# Document text
◇ ◇ ◇ ◇ ◇

There will be no goodbye parties, final salutes, hardy handshakes or warm embraces as Kelly Donohoe leaves Blue Springs High School after a remarkable 20-year career.

Because of the COVID-19 pandemic, hallways and offices are empty, classes have gone virtual, conversations are in group chats and fields are vacant.

Donohoe, who won 191 games and four state championships over the past 20 years as the head coach of the Blue Springs football team, is leaving at the end of this school year to take over as head coach at longtime rival Rockhurst, replacing longtime coach Tony Severino.

Donohoe’s wins over the past decade are No. 1 among all Missouri big school programs, with Severino’s 190 victories second.

There had long been speculation that Donohoe, who will retire and draw his Missouri public school pension, would look into the job vacancy left by Severino, his longtime friend who retired after 37 seasons leading the Hawklets.

“The past six weeks have been strange for all of us,” said Donohoe, who is also the Blue Springs activities director. “I’m sitting here in my office, looking at the board where we schedule all our activities for the spring, and we didn’t have any of them.

“I feel so bad for all the students and coaches, but my heart just breaks for the seniors who are missing out on so much this spring. There is just this empty feeling, and I know so many people who are experiencing that.”

Donohoe said his two decades at Blue Springs created a lifetime of memories – on and off the football field.

“My daughter Taylor graduated from here and was on the front row every Friday for those 2012 and 2013 state championship teams’ games,” he said. “And my son Chase played for us, and that was so special. I think it might have been more fun for me, as a dad, than it was for Chase, because there were times I had to get on his friends, and I know that was always tough for Chase.

“My wife Jen teaches in Blue Springs and there are so many people I am so close to – our players and coaches, faculty members, members of the administration – you just grow so close to all those people.

“Every year you have a special group of young men who really work hard for you, and that is a special, special thing for me.”

◇ ◇ ◇ ◇ ◇

# Material supplied
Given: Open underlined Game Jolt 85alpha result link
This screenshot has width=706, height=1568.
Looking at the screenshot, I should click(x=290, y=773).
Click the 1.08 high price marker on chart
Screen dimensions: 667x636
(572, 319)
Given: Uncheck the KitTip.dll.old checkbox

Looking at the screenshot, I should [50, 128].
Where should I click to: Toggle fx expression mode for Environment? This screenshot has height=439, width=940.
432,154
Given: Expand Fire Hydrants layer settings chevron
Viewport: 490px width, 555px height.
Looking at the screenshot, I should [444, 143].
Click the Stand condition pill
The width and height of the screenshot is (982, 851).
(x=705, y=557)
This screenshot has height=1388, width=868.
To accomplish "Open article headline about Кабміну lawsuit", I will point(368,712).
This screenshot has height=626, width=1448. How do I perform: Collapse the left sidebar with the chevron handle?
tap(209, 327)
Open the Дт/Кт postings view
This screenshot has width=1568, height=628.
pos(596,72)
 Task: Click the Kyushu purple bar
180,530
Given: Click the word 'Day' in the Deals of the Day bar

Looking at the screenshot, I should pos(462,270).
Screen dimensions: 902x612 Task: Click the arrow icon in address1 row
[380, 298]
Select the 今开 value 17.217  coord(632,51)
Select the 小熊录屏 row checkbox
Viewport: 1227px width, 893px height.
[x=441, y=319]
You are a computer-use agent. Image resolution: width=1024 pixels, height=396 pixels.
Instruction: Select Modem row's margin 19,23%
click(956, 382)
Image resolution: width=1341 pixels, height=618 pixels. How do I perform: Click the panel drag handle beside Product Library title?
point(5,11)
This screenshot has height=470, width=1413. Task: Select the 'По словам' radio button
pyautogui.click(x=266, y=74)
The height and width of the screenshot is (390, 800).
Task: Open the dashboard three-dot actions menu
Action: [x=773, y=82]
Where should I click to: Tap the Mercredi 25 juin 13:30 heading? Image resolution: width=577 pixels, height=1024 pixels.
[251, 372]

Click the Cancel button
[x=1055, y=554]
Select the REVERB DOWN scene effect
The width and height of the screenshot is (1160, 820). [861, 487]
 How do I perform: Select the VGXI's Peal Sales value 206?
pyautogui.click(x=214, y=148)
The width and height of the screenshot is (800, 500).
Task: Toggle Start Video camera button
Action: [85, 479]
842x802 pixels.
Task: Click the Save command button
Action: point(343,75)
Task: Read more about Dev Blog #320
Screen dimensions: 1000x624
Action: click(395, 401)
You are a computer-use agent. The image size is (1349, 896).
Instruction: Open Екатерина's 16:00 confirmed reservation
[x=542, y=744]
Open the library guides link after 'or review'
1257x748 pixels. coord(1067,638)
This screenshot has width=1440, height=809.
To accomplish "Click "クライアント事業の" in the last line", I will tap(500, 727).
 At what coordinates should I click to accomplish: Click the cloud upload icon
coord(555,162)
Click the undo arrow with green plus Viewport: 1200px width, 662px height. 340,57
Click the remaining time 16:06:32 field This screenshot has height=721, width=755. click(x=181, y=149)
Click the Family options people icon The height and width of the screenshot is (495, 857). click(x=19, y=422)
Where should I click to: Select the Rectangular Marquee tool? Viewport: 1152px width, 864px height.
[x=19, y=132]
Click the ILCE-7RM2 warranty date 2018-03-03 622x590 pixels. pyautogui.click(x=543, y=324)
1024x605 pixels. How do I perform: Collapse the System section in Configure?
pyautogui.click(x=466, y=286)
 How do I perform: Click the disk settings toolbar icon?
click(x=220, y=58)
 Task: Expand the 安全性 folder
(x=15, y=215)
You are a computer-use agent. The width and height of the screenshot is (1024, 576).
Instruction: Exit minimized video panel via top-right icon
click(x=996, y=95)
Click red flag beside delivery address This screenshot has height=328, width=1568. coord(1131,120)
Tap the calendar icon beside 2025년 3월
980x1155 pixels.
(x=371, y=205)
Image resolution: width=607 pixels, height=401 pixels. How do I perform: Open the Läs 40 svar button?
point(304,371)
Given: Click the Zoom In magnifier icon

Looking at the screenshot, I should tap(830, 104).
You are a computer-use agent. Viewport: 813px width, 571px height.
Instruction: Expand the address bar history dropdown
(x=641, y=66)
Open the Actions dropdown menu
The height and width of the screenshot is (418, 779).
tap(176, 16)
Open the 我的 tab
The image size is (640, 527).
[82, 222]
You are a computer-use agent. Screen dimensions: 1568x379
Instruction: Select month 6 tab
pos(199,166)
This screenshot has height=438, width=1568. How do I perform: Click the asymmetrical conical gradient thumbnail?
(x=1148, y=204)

◇ ◇ ◇ ◇ ◇

# List of tasks
**a.** Write out the part of the Kelly Donohoe article that begins at the words "Donohoe’s wins over" and stops after the words "any of them.".
**b.** Pick up the article on Kelly Donohoe's move to Rockhurst after its last sentence and keep writing it.
You can leave the records aside; nothing here depends on them.

# Task-by-task results
**a.**
Donohoe’s wins over the past decade are No. 1 among all Missouri big school programs, with Severino’s 190 victories second.

There had long been speculation that Donohoe, who will retire and draw his Missouri public school pension, would look into the job vacancy left by Severino, his longtime friend who retired after 37 seasons leading the Hawklets.

“The past six weeks have been strange for all of us,” said Donohoe, who is also the Blue Springs activities director. “I’m sitting here in my office, looking at the board where we schedule all our activities for the spring, and we didn’t have any of them.

**b.**
Donohoe told The Examiner when he announced his retirement from Blue Springs to take the Rockhurst post, “Jobs like this one don’t come around but every 37 years.

“For years, people have said to me, ‘When Tony retires are you taking that job?’ And I always dismissed that. They are such a rival, and why would I want to follow a legend? I never put that in my head, and that is the honest to God truth.”

But that all changed when Severino announced last August that he would retire after the 2019 season.

“When Tony stepped away, a lot of people reached out to me, then you start thinking about that,” Donhoe said. “And the season ends and you go talk to them and they are special people just like Blue Springs, and it is hard to say no to that opportunity, especially where I am in my career.

“I have to think about my family, and it is hard to say no to that offer.”

At Blue Springs, Donohoe compiled a 191-53 record, including state championships in 2001, 2003, 2012 and 2013. Counting his prior seasons at Raytown South, his career head coaching record is 216-60. He served as an assistant coach at Blue Springs South prior to becoming the Cardinals’ head coach.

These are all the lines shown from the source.